- [WORK TO BE COMPLETED]:
Given the listing below, write out exactly the lines starting with the line that has "You are a GUI" and going on through the line that has "The height and", both kept.

- [EXTRACTED MATERIAL]:
☆ ☆ ☆ ☆ ☆ ☆ ☆

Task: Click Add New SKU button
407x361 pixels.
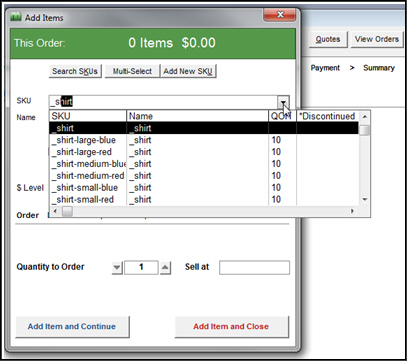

☆ ☆ ☆ ☆ ☆ ☆ ☆

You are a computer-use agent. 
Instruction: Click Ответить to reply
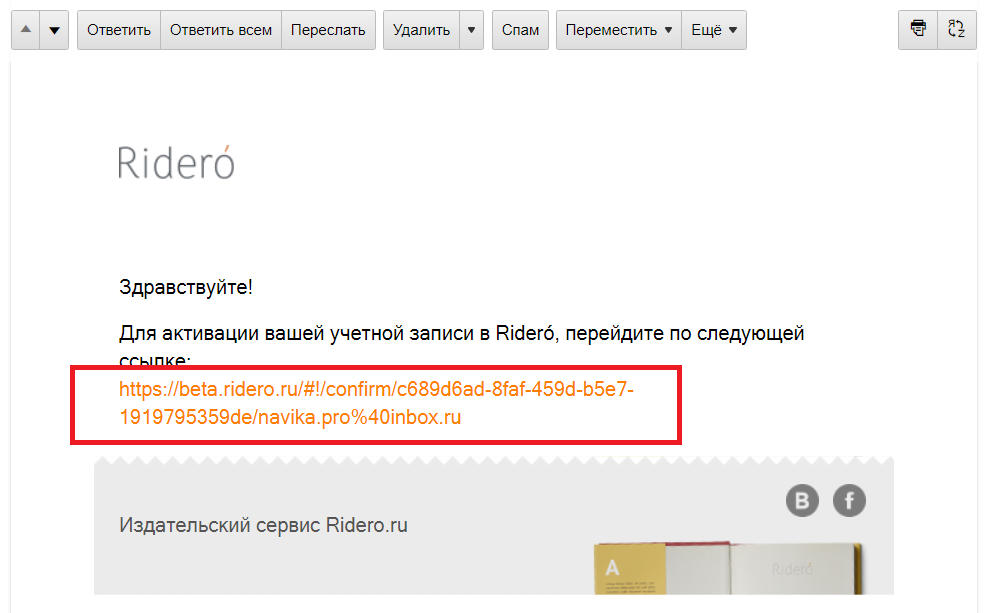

☆ ☆ ☆ ☆ ☆ ☆ ☆

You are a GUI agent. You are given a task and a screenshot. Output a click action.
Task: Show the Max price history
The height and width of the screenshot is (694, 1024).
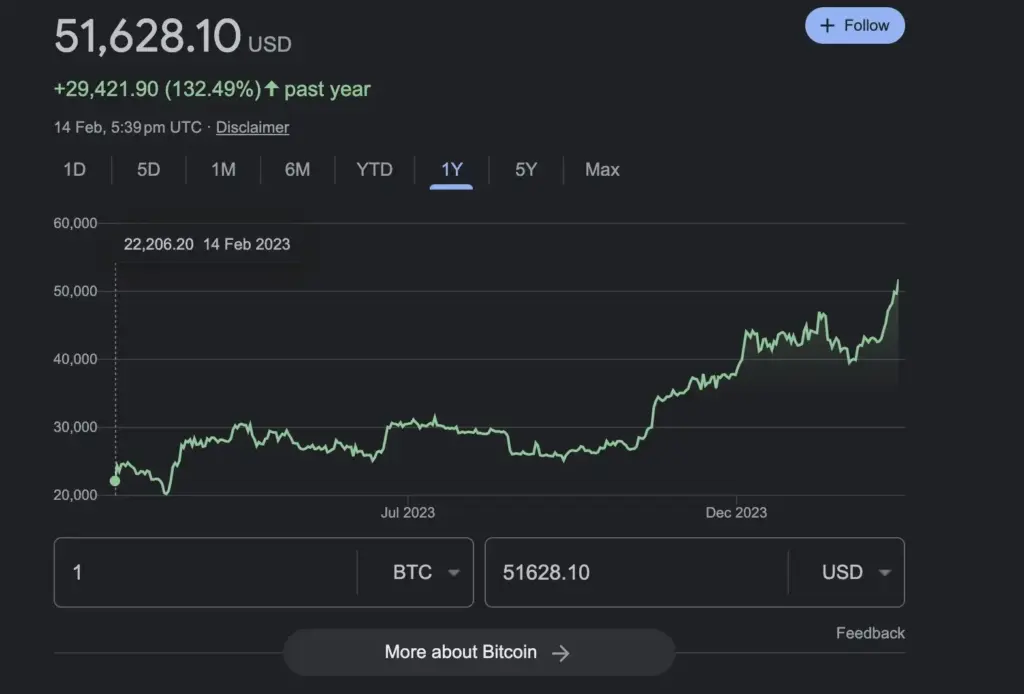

☆ ☆ ☆ ☆ ☆ ☆ ☆

- [TASK ANSWER]:
You are a GUI agent. You are given a task and a screenshot. Output a click action.
Task: Show the Max price history
The height and width of the screenshot is (694, 1024).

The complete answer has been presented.